Selected text
_ _ _ _

Scientific classification
- Kingdom: Animalia
- Phylum: Chordata
- Class: Aves
- Order: Passeriformes
- Family: Thamnophilidae
- Genus: Drymophila
- Species: D. ochropyga
- Binomial name: Drymophila ochropyga (Hellmayr, 1906)

= Ochre-rumped antbird =

- Genus: Drymophila
- Species: ochropyga
- Authority: (Hellmayr, 1906)
- Conservation status: LC

Species of bird in Brazil

The ochre-rumped antbird (Drymophila ochropyga) is a species of bird in subfamily Thamnophilinae of family Thamnophilidae, the "typical antbirds". It is endemic to Brazil.

==Taxonomy and systematics==

The ochre-rumped antbird and the rufous-tailed antbird (D. genei) are sister species. Both are monotypic.

==Description==

The ochre-rumped antbird is 12.5 to 13.5 cm long. Adult males have a black crown, a long white supercilium, a black band through the eye, and white cheeks with black speckles. Their back is gray with a few black and white feathers and a white patch between the scapulars. Their rump is light rufous. Their wings are blackish with narrow buff edges on the flight feathers and wide white tips on the coverts. Their throat and breast are white with black streaks that are heavier on the latter. Their flanks and crissum are plain rufous. Females have a buff-streaked crown, an olive-gray back, and duller buffier underparts that are less heavily streaked than the male's.

==Distribution and habitat==

The ochre-rumped antbird is a bird of the Atlantic Forest Mountains EBA in southeastern Brazil. It is found from central and southeastern Bahia south through eastern Minas Gerais and Espírito Santo to eastern São Paulo, eastern Paraná, and eastern Santa Catarina. It primarily inhabits the understorey of bamboo and vine thickets in montane evergreen forest but also occurs locally in lowland evergreen forest. In elevation it ranges between 300 and 1950 m.

==Behavior==
===Movement===

The ochre-rumped antbird is believed to be a year-round resident throughout its range, though it may make local movements when bamboo stands die.

_ _ _ _

Task instructions
**a)** Summarize the ochre-rumped antbird article in two sentences.
**b)** Carry on the ochre-rumped antbird article from its final sentence.

Information

_ _ _ _

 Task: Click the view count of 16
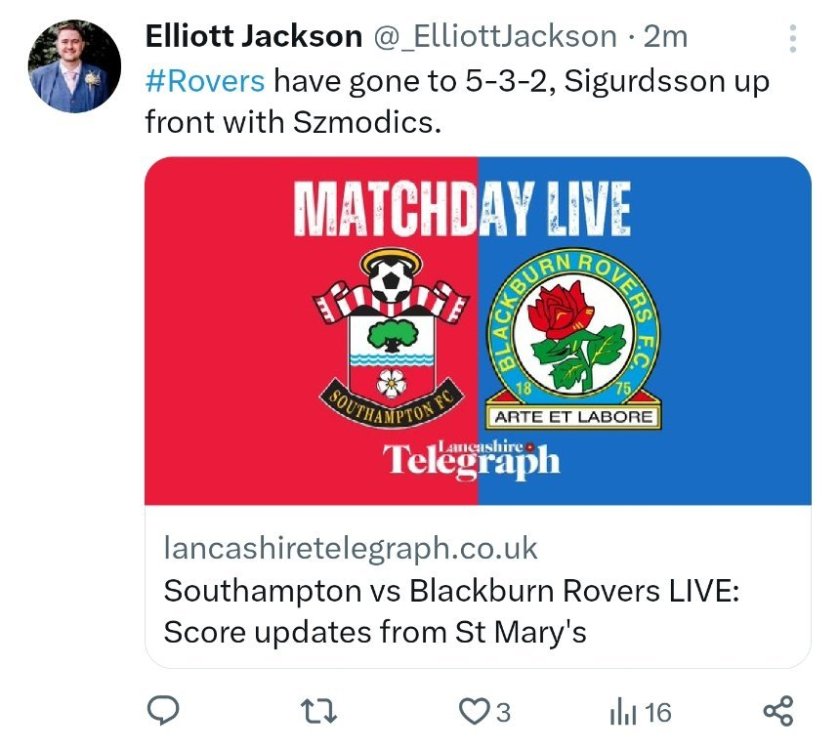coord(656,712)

_ _ _ _

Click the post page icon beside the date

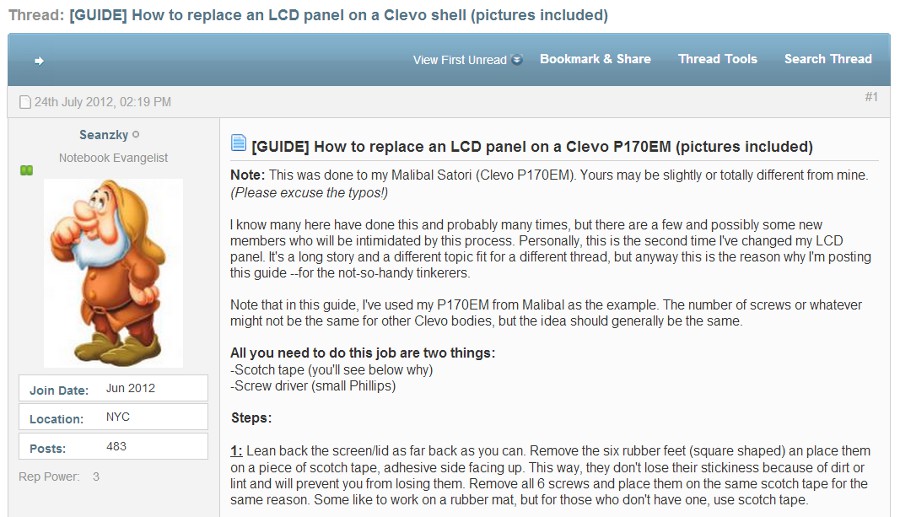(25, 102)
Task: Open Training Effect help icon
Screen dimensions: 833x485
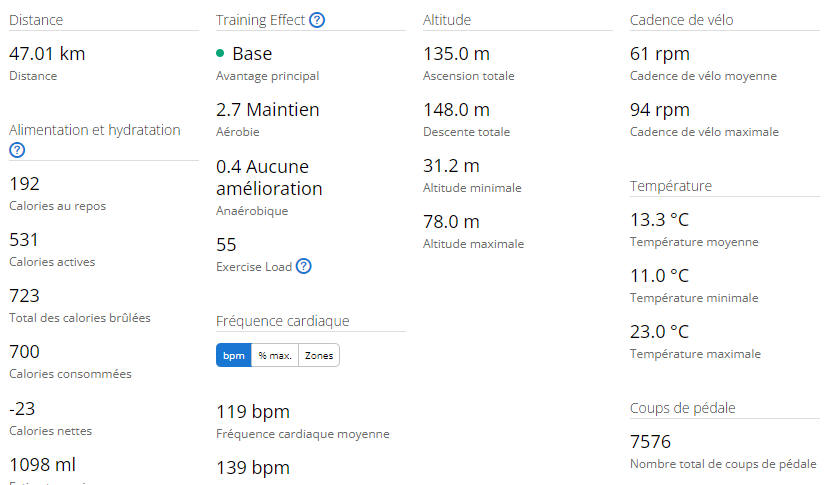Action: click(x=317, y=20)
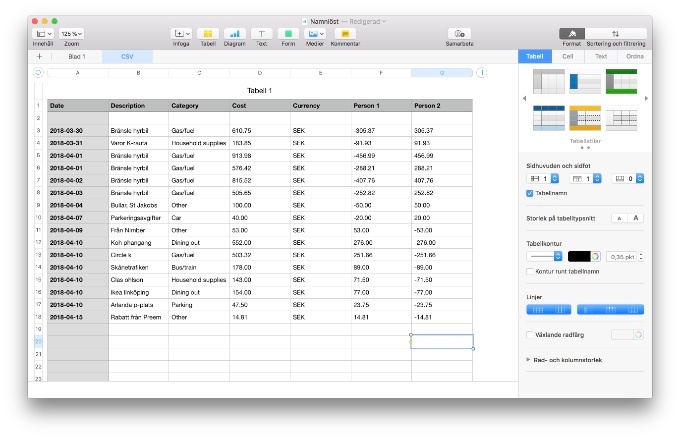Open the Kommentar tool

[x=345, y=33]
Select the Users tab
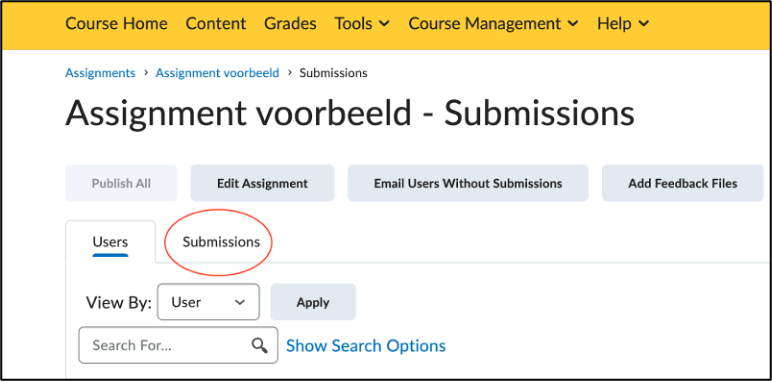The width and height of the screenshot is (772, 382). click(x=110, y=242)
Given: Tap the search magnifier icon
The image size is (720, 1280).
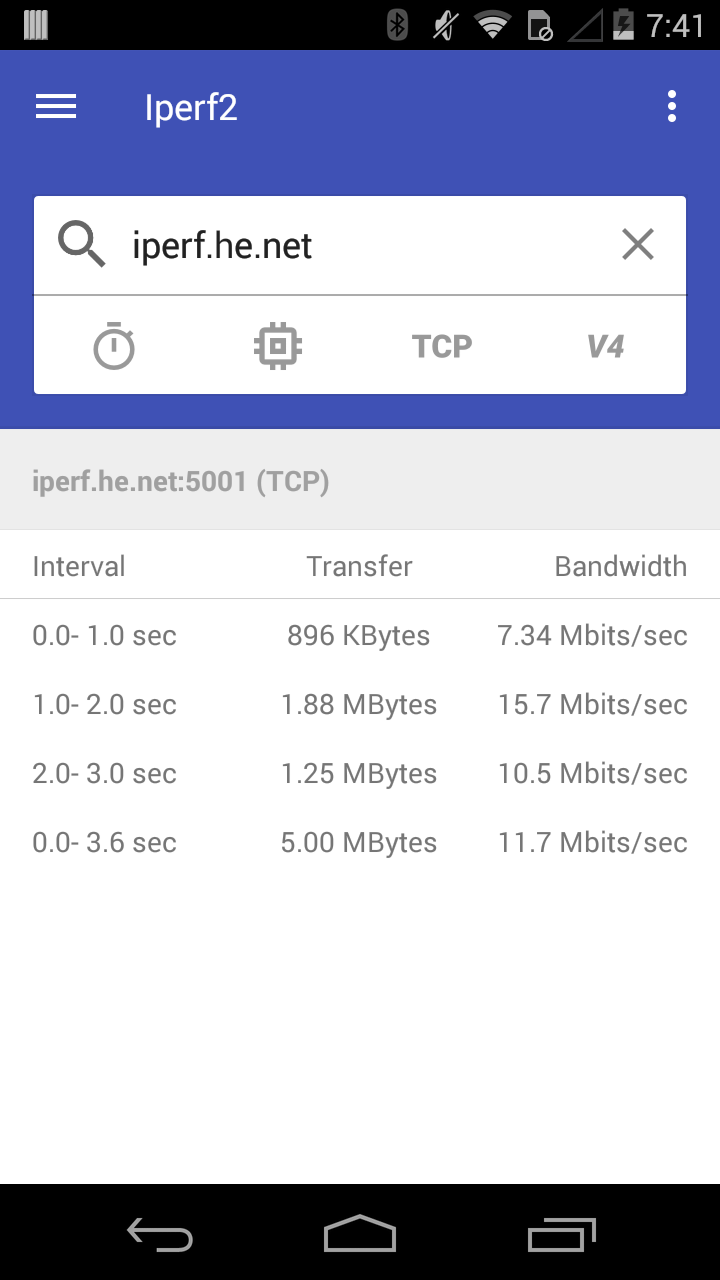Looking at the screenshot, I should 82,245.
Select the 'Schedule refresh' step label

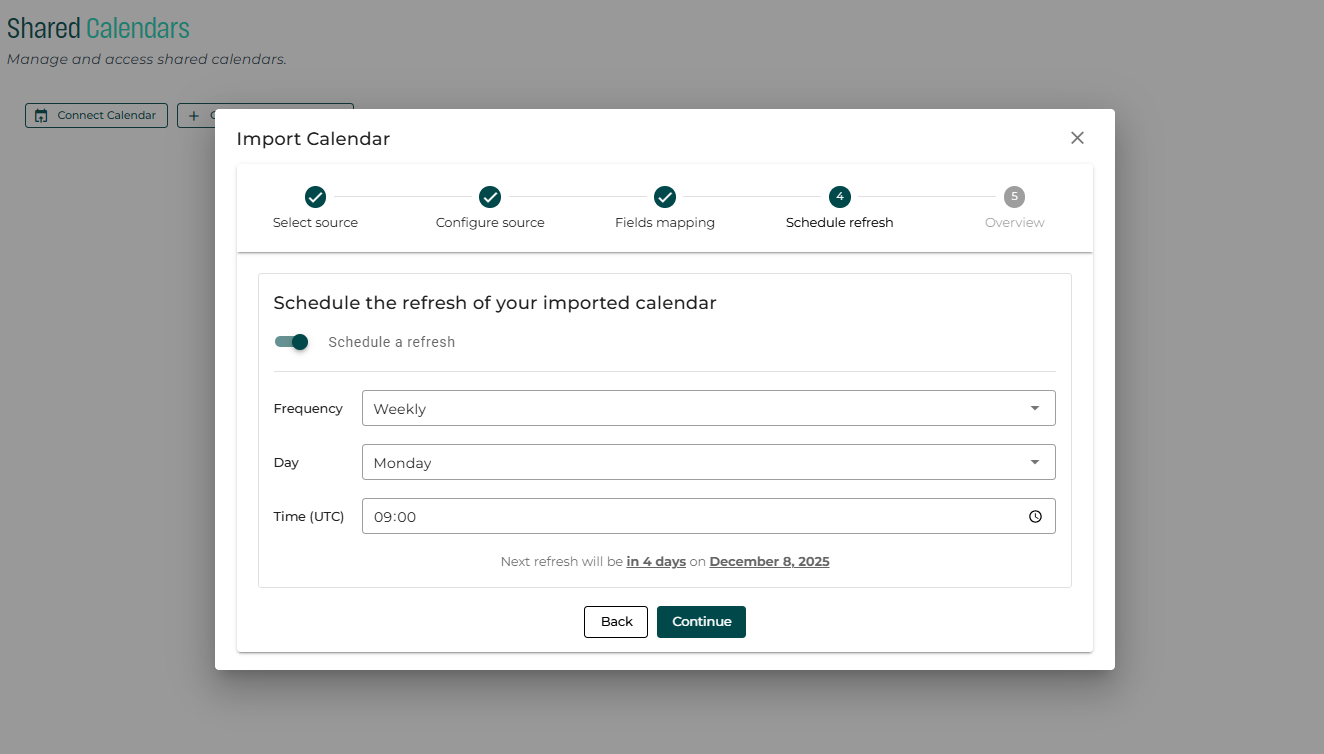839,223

_ _ _ _

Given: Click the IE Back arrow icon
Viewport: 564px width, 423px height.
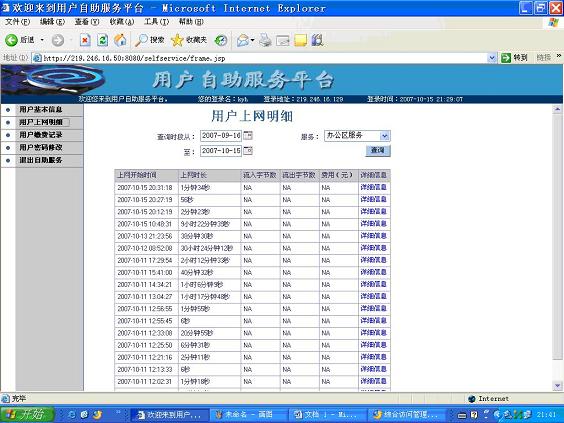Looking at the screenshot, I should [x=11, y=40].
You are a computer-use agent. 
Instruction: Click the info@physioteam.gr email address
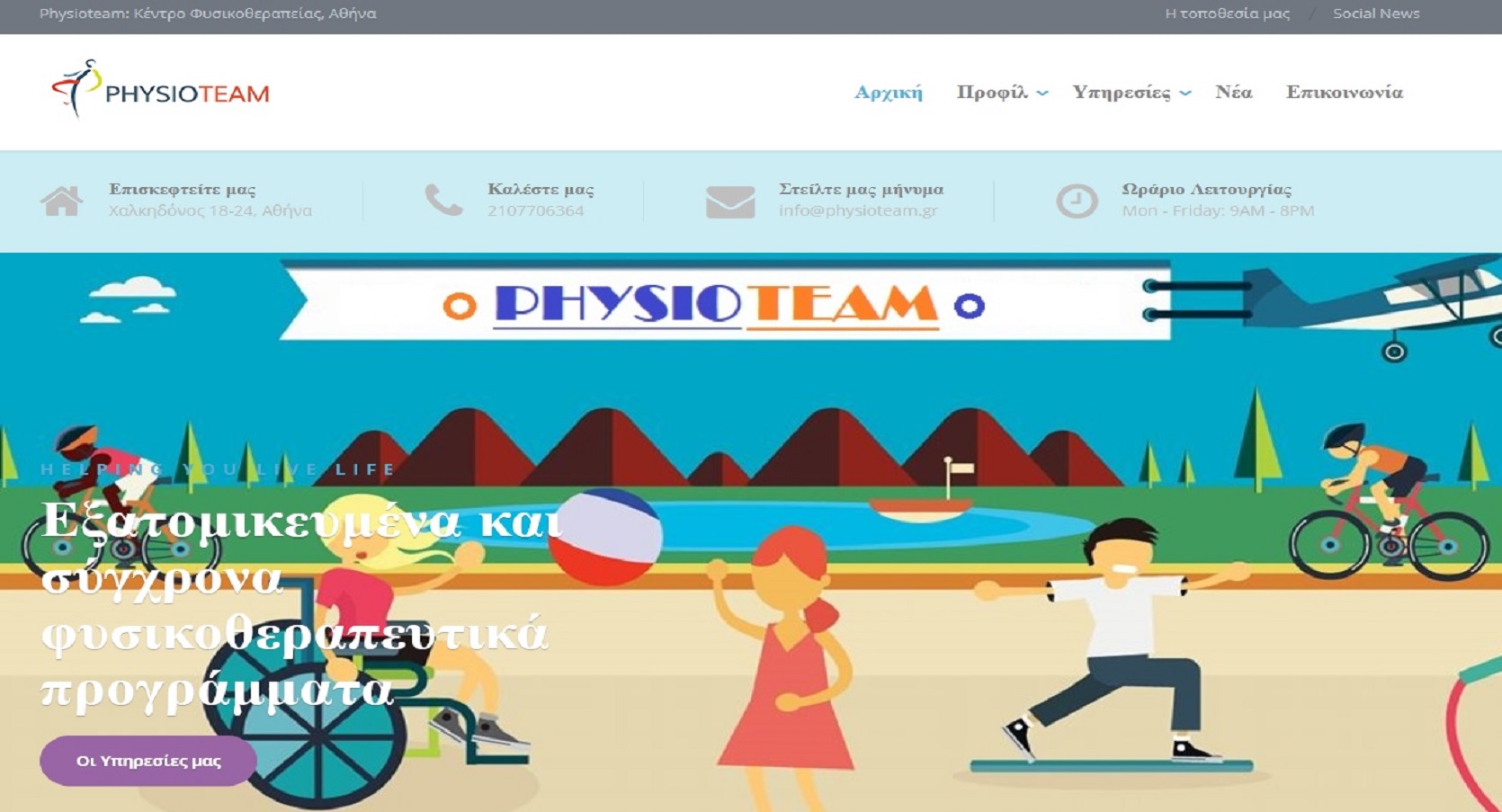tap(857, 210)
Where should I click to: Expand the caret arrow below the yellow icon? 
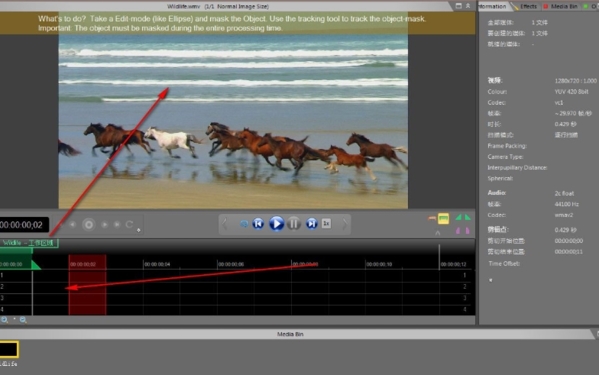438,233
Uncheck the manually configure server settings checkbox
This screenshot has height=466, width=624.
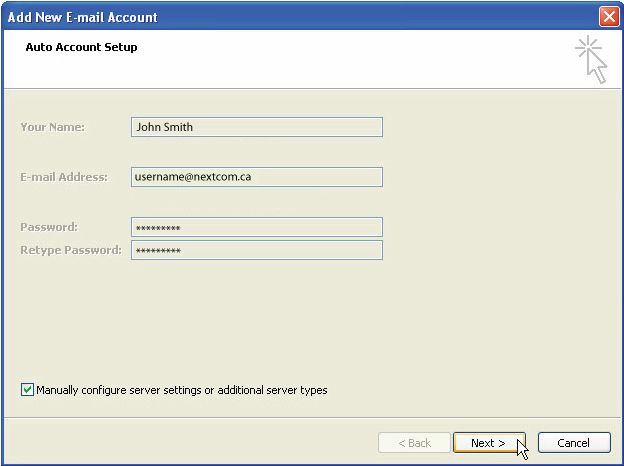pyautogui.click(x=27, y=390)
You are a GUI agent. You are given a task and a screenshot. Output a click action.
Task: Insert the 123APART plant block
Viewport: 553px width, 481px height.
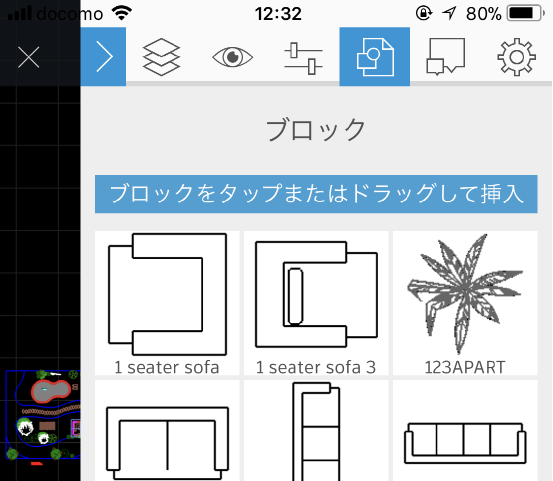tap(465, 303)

_ _ _ _

Task-by-task results
**a)** The ochre-rumped antbird (Drymophila ochropyga) is a typical antbird endemic to southeastern Brazil. It lives mainly in the understory of bamboo and vine thickets in montane evergreen forest between 300 and 1950 m, and is believed to be a year-round resident that may move locally when bamboo stands die.

**b)**
===Feeding===

The ochre-rumped antbird feeds mostly on a wide variety of arthropods. It typically forages individually, in pairs, and in family groups, usually within about 3 m of the ground and only rarely higher. It sometimes joins mixed-species feeding flocks that pass through its territory and is not known to follow army ant swarms. It forages in bamboo stands and nearby vine tangles, actively hopping through them and flicking its tail. It gleans prey primarily from dead leaves, mostly by reaching and sometimes lunging from a perch.

===Breeding===

The ochre-rumped antbird's eggs are white with irregular reddish brown speckles, blotches, and lines. Nothing else is known about its breeding biology.

===Vocalization===

The ochre-rumped antbird's song is a "2-note 'tí-zzzzèh', 1st note very high and sharp, 2nd drawn-out and hoarse". Its most common call is "a series of 3–5 evenly paced, piercing, sharp notes".

==Status==

The IUCN originally in 1988 assessed the ochre-rumped antbird as Near Threatened, then in 1994 as Unknown, in 2004 again as Near Threatened, and since 2023 as of Least Concern. Its population size is not known and is believed to be decreasing. "Current key threats are urbanisation, industrialisation, agricultural expansion, colonisation and associated road-building." It is considered locally fairly common and occurs in several protected areas. It has specialized habitat requirements, and "[e]pisodic large-scale die-offs of bamboo may result in periodic fluctuations in local populations of this and other bamboo specialists".